■ **Your assignment**:
Taking the line with "Viewport: 1418px width, 690px" as the first and the line with "This screenshot has height=1257, width=1257." as the last, set down the lines below exactly, pictures excluded.
### Records for processing
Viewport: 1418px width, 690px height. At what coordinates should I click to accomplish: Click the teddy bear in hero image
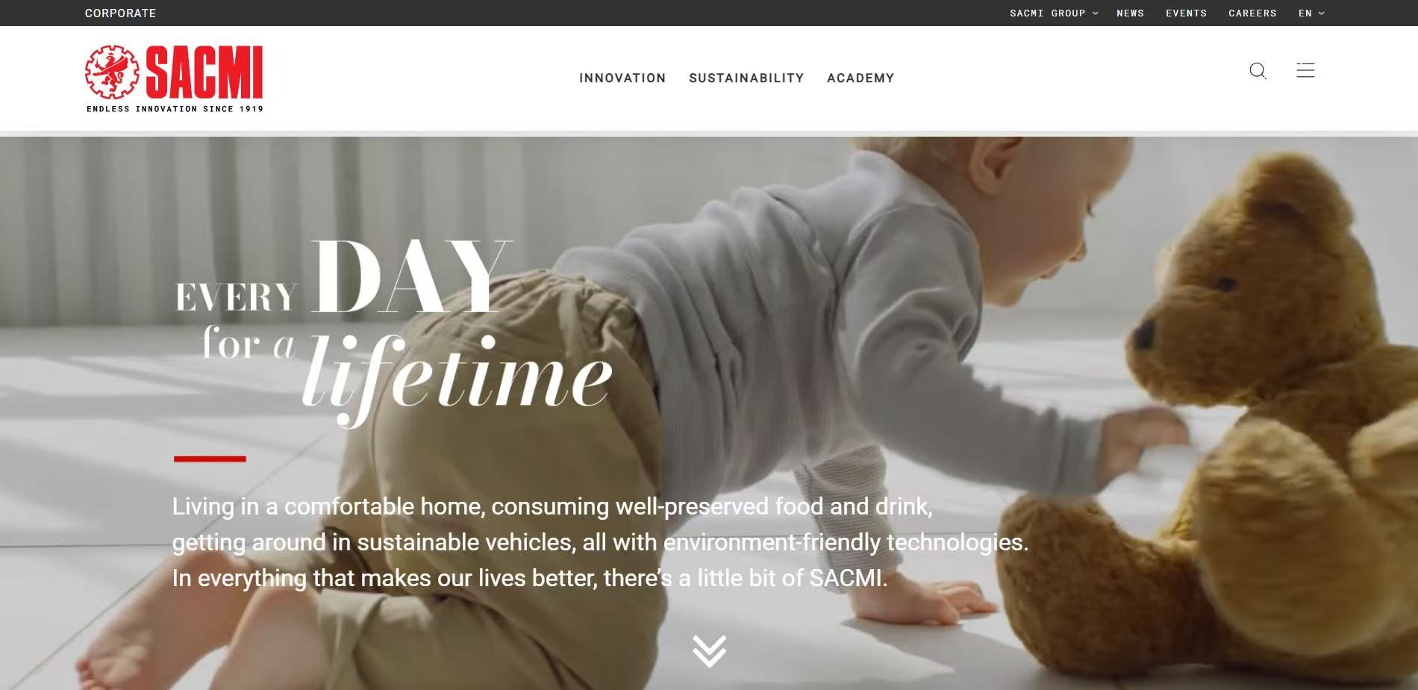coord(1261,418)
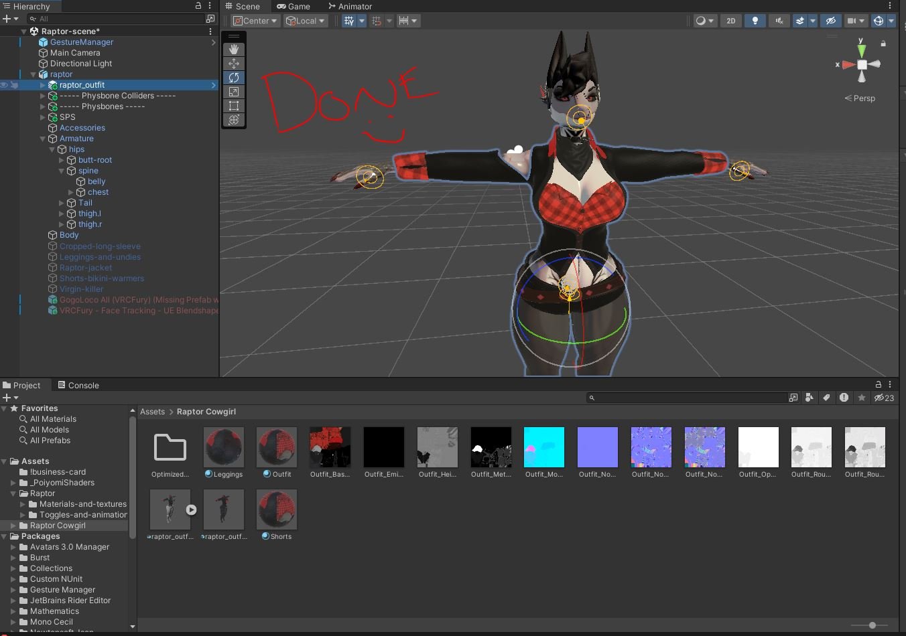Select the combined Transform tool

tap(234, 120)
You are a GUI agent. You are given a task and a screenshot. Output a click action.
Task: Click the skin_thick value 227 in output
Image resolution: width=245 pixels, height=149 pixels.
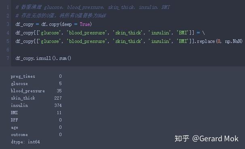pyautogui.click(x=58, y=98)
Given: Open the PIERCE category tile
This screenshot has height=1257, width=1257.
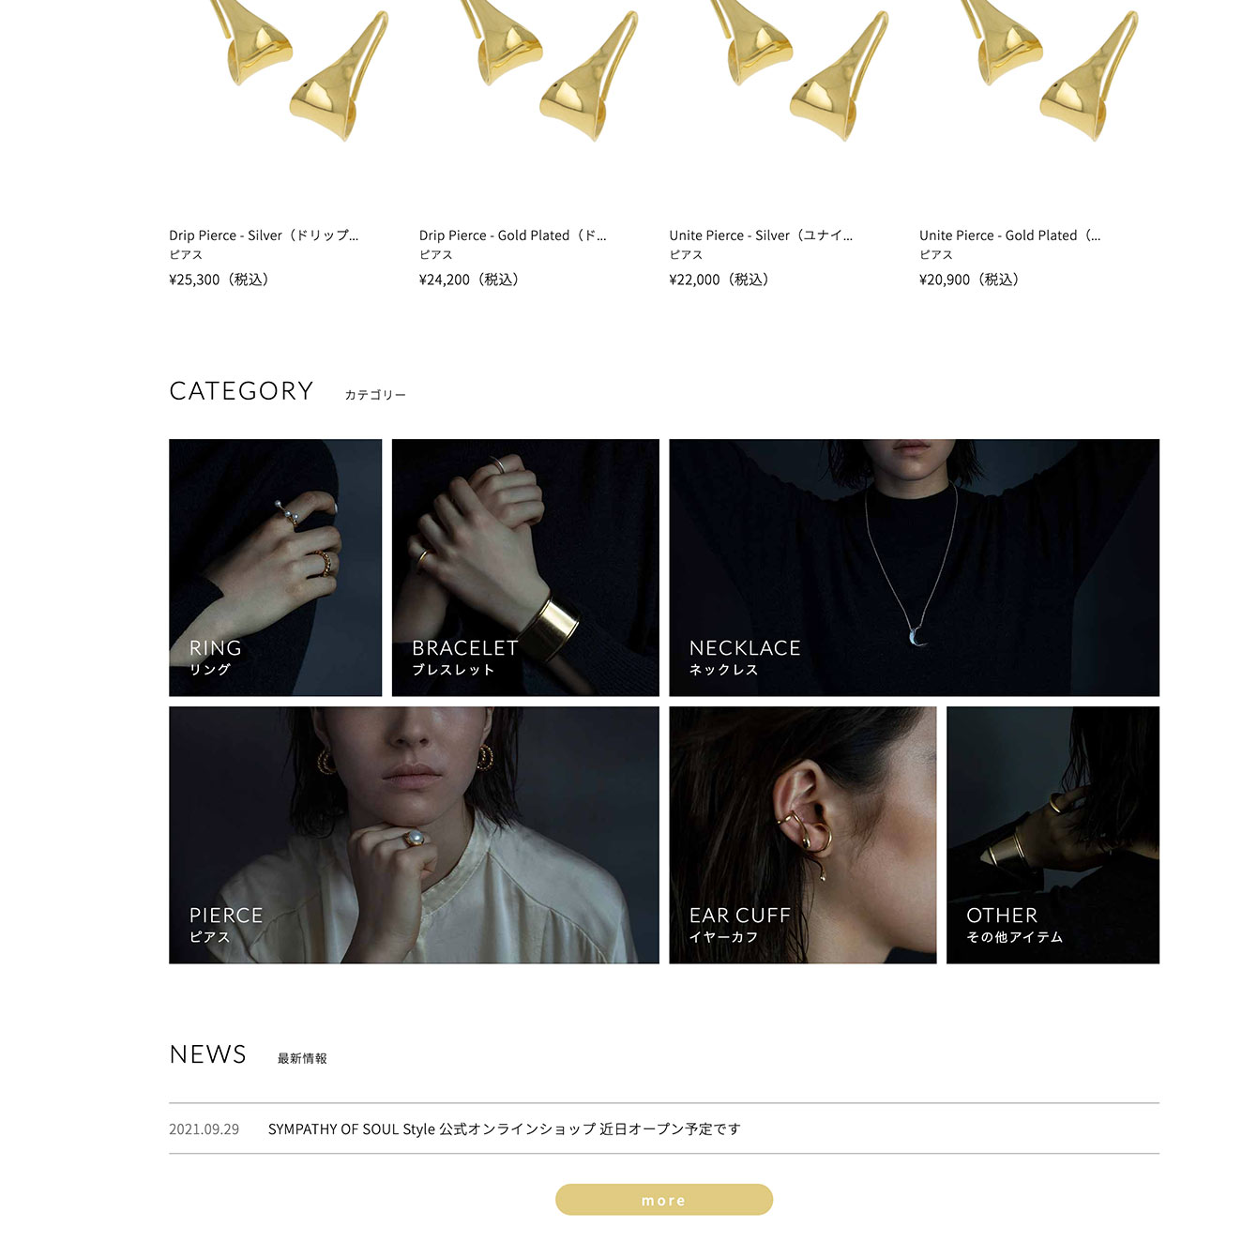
######
### Records for processing
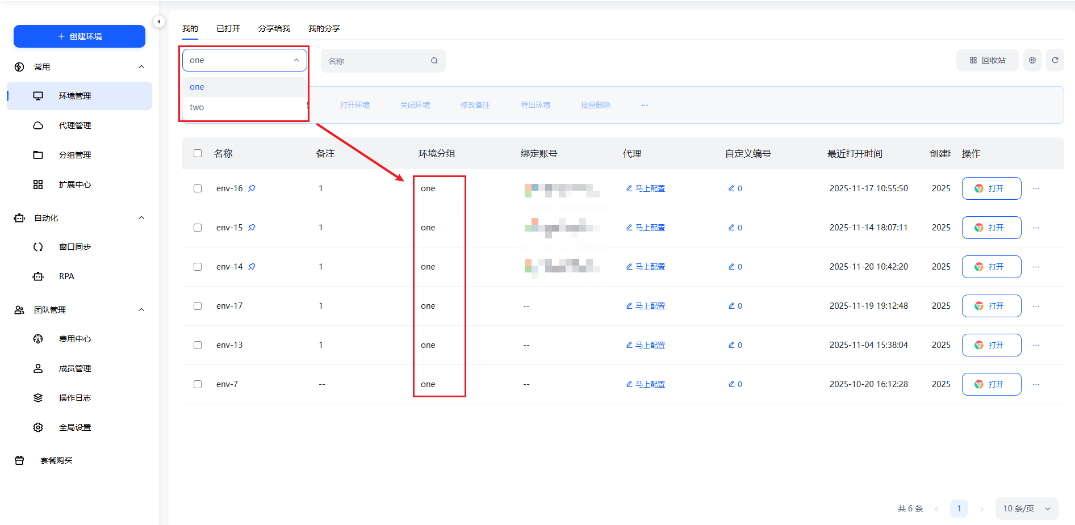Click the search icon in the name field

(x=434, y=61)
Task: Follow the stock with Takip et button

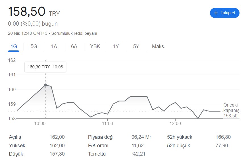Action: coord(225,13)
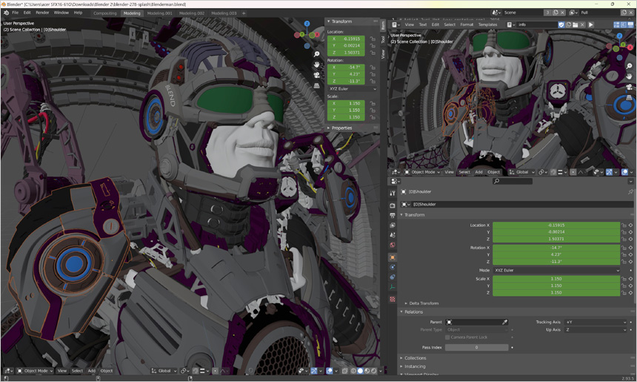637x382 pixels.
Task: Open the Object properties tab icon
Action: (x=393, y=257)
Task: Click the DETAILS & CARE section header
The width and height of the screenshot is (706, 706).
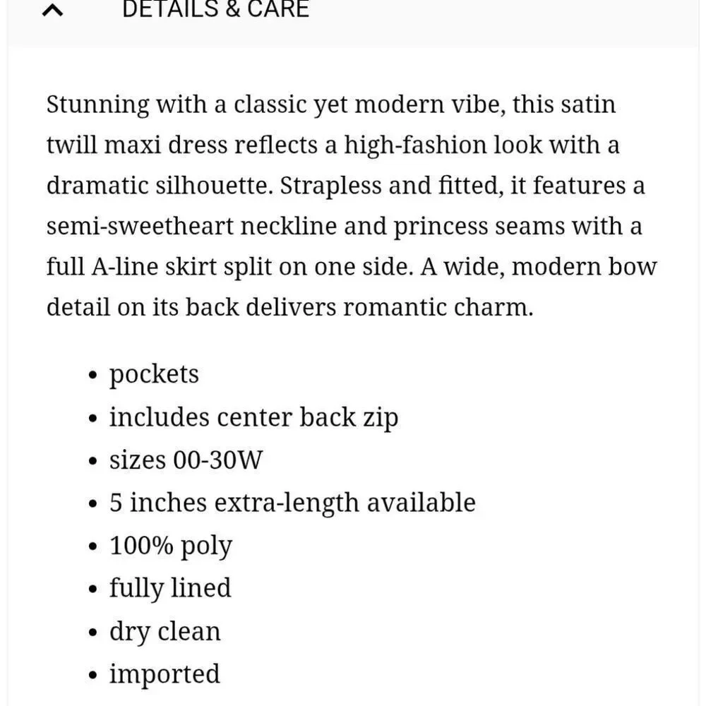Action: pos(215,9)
######
■ **Written answer**:
Viewport: 1418px width, 690px height. At what coordinates should I click to accomplish: Click the teddy bear in hero image
coord(1261,418)
Select the combined Transform tool

tap(234, 120)
You are a GUI agent. You are given a task and a screenshot. Output a click action.
Task: Click the skin_thick value 227 in output
Image resolution: width=245 pixels, height=149 pixels.
pyautogui.click(x=58, y=98)
Given: Open the PIERCE category tile
This screenshot has height=1257, width=1257.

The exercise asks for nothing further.